#### 抽出テキスト
<<<<
ヒューマンエラーとリスクマネジメント

 リスクマネジメントの目的は活動の進捗を不確かにする要因の排除であり、進捗が遅れる原因の多くはヒューマンファクターを元にしたヒューマンエラーであり、活動の進捗遅れを引き起こす最大の要因は人にあります。そっこで、リスク管理では事故やヒューマンエラーを回避ことが目標となります。大規模な事故が発生する前に小さな事件(incident:インシデント)が多数存在します。例えば1件の重大災害の裏には29件の軽災害があり、そしてその背景には300件のヒヤリハットがあると言われており、1:29:300の関係をハインリッヒの法則と呼ばれます(図1参照)。つまり300回ヒヤリ、ハットがあれば1回の重大災害が発生すると予想される。ヒヤリハットとはヒヤリやハットした出来事のことです。よって大規模な事故を防ぐためにはインシデント管理が必要となります。インシデント管理は工場ではヒヤリハット報告と呼ばれ、病院ではインシデント報告として問題の発見、登録、教育がなされています。企業内の危険予知と危険回避教育はKY活動と呼ばれ教育が実施されています。KY活動では危険予知、危険回避が重要です。KYでは各人の経験値や暗黙知を形式知としてチーム員に伝える活動がなされています。ヒューマンエラーはヒューマンファクターが要因であり、ヒューマンエラーはを含む事故が起きる状況は図2に示すSHELモデルがあります。SHELLモデルは事故が起きるメカニズムを工学的にモデル化したものであり、事故が起きるメカニズムを解析する工学をヒューマンファクター工学と呼びます。ヒューマンファクター工学は事故が起きるメカニズムの解析と事故の低減を目標としています。ヒューマンファクター工学での中心はヒューマンファクター(図3参照)であり、ヒューマンエラーの低減が目標です。
>>>>
#### 課題
ヒューマンエラーとリスクマネジメントについての本文から、「リスクマネジメントの目的は活」から「マンエラーの低減が目標です。」までの部分を一字も変えずに書き出す。 これらのレコードは別の出典から取ったものだ。

[データセットの項目]
<<<<
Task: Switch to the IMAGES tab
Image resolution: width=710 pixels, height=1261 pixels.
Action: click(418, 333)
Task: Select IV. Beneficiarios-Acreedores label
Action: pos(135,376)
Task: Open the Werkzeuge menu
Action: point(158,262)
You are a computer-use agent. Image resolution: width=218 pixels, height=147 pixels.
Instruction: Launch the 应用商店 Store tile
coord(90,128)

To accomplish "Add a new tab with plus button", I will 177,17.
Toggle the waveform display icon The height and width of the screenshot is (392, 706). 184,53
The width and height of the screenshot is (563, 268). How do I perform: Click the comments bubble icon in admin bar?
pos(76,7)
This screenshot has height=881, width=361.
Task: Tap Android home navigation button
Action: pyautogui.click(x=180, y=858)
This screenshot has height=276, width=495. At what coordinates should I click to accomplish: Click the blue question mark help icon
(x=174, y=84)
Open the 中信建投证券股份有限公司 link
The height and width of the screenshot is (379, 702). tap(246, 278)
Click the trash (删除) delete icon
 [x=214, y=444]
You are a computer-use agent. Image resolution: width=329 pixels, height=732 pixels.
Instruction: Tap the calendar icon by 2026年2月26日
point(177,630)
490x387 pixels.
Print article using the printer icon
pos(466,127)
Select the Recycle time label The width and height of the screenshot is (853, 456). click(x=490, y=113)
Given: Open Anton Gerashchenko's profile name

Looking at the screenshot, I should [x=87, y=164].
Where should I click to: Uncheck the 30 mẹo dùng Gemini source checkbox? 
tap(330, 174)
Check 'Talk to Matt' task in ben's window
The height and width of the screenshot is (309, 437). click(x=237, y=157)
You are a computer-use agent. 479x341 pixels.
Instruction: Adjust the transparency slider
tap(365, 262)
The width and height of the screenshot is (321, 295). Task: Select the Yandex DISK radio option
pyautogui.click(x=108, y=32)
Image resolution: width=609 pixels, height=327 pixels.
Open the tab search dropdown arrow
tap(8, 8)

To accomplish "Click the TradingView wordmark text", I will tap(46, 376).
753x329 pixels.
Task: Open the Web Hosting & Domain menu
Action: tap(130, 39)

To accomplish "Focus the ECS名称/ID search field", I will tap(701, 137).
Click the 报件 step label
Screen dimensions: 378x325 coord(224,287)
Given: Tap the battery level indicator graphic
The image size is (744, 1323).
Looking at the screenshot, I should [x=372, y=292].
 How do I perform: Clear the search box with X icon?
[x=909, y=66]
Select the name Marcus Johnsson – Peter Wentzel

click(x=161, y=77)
>>>>
#### 解答
リスクマネジメントの目的は活動の進捗を不確かにする要因の排除であり、進捗が遅れる原因の多くはヒューマンファクターを元にしたヒューマンエラーであり、活動の進捗遅れを引き起こす最大の要因は人にあります。そっこで、リスク管理では事故やヒューマンエラーを回避ことが目標となります。大規模な事故が発生する前に小さな事件(incident:インシデント)が多数存在します。例えば1件の重大災害の裏には29件の軽災害があり、そしてその背景には300件のヒヤリハットがあると言われており、1:29:300の関係をハインリッヒの法則と呼ばれます(図1参照)。つまり300回ヒヤリ、ハットがあれば1回の重大災害が発生すると予想される。ヒヤリハットとはヒヤリやハットした出来事のことです。よって大規模な事故を防ぐためにはインシデント管理が必要となります。インシデント管理は工場ではヒヤリハット報告と呼ばれ、病院ではインシデント報告として問題の発見、登録、教育がなされています。企業内の危険予知と危険回避教育はKY活動と呼ばれ教育が実施されています。KY活動では危険予知、危険回避が重要です。KYでは各人の経験値や暗黙知を形式知としてチーム員に伝える活動がなされています。ヒューマンエラーはヒューマンファクターが要因であり、ヒューマンエラーはを含む事故が起きる状況は図2に示すSHELモデルがあります。SHELLモデルは事故が起きるメカニズムを工学的にモデル化したものであり、事故が起きるメカニズムを解析する工学をヒューマンファクター工学と呼びます。ヒューマンファクター工学は事故が起きるメカニズムの解析と事故の低減を目標としています。ヒューマンファクター工学での中心はヒューマンファクター(図3参照)であり、ヒューマンエラーの低減が目標です。